## WHAT YOU WILL DO
No record may be left out; print them all verbatim.

EXERCISE INPUTS below:

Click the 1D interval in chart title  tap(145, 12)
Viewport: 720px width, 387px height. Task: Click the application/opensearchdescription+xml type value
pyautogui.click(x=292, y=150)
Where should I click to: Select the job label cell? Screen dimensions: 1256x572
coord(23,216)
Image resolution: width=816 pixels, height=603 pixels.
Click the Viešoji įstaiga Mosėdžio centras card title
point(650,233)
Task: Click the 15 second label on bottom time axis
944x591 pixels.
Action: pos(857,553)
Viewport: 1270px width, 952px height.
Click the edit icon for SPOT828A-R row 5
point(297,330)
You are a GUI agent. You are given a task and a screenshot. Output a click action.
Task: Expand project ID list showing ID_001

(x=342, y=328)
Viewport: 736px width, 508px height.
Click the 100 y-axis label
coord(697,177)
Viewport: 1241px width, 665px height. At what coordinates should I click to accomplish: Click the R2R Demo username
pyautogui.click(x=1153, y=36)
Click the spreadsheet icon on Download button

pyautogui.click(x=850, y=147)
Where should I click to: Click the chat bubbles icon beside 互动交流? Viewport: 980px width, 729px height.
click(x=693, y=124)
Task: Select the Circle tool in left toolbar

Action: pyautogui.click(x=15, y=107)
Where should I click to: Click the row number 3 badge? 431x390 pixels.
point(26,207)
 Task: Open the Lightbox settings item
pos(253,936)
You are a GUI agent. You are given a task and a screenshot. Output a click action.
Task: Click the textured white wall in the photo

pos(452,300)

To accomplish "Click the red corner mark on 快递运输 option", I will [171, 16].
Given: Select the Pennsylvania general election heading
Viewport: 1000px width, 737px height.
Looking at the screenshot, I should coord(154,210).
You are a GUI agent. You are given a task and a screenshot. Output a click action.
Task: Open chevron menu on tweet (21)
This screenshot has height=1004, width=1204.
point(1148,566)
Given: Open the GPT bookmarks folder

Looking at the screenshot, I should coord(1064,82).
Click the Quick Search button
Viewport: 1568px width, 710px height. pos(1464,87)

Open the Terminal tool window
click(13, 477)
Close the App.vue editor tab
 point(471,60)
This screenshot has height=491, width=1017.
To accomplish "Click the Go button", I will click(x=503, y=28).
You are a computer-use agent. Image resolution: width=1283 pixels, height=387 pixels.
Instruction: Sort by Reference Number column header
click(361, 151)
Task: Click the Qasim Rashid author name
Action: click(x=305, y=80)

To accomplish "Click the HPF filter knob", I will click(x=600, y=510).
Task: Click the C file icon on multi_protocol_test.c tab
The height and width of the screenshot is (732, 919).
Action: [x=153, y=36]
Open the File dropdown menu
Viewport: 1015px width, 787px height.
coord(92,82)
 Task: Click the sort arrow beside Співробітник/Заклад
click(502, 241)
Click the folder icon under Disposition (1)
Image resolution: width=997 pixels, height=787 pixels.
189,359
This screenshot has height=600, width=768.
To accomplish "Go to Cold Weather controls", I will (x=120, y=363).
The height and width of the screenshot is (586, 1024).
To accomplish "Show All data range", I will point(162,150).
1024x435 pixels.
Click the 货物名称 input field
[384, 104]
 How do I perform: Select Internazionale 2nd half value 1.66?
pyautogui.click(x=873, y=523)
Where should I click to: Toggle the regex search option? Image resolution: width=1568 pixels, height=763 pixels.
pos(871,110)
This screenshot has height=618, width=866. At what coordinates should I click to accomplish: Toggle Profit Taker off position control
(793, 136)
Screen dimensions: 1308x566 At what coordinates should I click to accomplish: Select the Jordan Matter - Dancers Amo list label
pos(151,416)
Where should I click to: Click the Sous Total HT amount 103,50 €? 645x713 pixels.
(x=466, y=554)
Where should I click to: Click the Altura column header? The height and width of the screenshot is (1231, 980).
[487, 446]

End of EXERCISE INPUTS.

## EXERCISE ANSWER
Click the 1D interval in chart title  tap(145, 12)
Viewport: 720px width, 387px height. Task: Click the application/opensearchdescription+xml type value
pyautogui.click(x=292, y=150)
Where should I click to: Select the job label cell? Screen dimensions: 1256x572
coord(23,216)
Image resolution: width=816 pixels, height=603 pixels.
Click the Viešoji įstaiga Mosėdžio centras card title
point(650,233)
Task: Click the 15 second label on bottom time axis
944x591 pixels.
Action: pos(857,553)
Viewport: 1270px width, 952px height.
Click the edit icon for SPOT828A-R row 5
point(297,330)
You are a GUI agent. You are given a task and a screenshot. Output a click action.
Task: Expand project ID list showing ID_001

(x=342, y=328)
Viewport: 736px width, 508px height.
Click the 100 y-axis label
coord(697,177)
Viewport: 1241px width, 665px height. At what coordinates should I click to accomplish: Click the R2R Demo username
pyautogui.click(x=1153, y=36)
Click the spreadsheet icon on Download button

pyautogui.click(x=850, y=147)
Where should I click to: Click the chat bubbles icon beside 互动交流? Viewport: 980px width, 729px height.
click(x=693, y=124)
Task: Select the Circle tool in left toolbar

Action: pyautogui.click(x=15, y=107)
Where should I click to: Click the row number 3 badge? 431x390 pixels.
point(26,207)
 Task: Open the Lightbox settings item
pos(253,936)
You are a GUI agent. You are given a task and a screenshot. Output a click action.
Task: Click the textured white wall in the photo

pos(452,300)

To accomplish "Click the red corner mark on 快递运输 option", I will [171, 16].
Given: Select the Pennsylvania general election heading
Viewport: 1000px width, 737px height.
Looking at the screenshot, I should coord(154,210).
You are a GUI agent. You are given a task and a screenshot. Output a click action.
Task: Open chevron menu on tweet (21)
This screenshot has height=1004, width=1204.
point(1148,566)
Given: Open the GPT bookmarks folder

Looking at the screenshot, I should coord(1064,82).
Click the Quick Search button
Viewport: 1568px width, 710px height. pos(1464,87)

Open the Terminal tool window
click(13, 477)
Close the App.vue editor tab
 point(471,60)
This screenshot has height=491, width=1017.
To accomplish "Click the Go button", I will click(x=503, y=28).
You are a computer-use agent. Image resolution: width=1283 pixels, height=387 pixels.
Instruction: Sort by Reference Number column header
click(361, 151)
Task: Click the Qasim Rashid author name
Action: click(x=305, y=80)

To accomplish "Click the HPF filter knob", I will click(x=600, y=510).
Task: Click the C file icon on multi_protocol_test.c tab
The height and width of the screenshot is (732, 919).
Action: [x=153, y=36]
Open the File dropdown menu
Viewport: 1015px width, 787px height.
coord(92,82)
 Task: Click the sort arrow beside Співробітник/Заклад
click(502, 241)
Click the folder icon under Disposition (1)
Image resolution: width=997 pixels, height=787 pixels.
189,359
This screenshot has height=600, width=768.
To accomplish "Go to Cold Weather controls", I will (x=120, y=363).
The height and width of the screenshot is (586, 1024).
To accomplish "Show All data range", I will point(162,150).
1024x435 pixels.
Click the 货物名称 input field
[384, 104]
 How do I perform: Select Internazionale 2nd half value 1.66?
pyautogui.click(x=873, y=523)
Where should I click to: Toggle the regex search option? Image resolution: width=1568 pixels, height=763 pixels.
pos(871,110)
This screenshot has height=618, width=866. At what coordinates should I click to accomplish: Toggle Profit Taker off position control
(793, 136)
Screen dimensions: 1308x566 At what coordinates should I click to accomplish: Select the Jordan Matter - Dancers Amo list label
pos(151,416)
Where should I click to: Click the Sous Total HT amount 103,50 €? 645x713 pixels.
(x=466, y=554)
Where should I click to: Click the Altura column header? The height and width of the screenshot is (1231, 980).
[487, 446]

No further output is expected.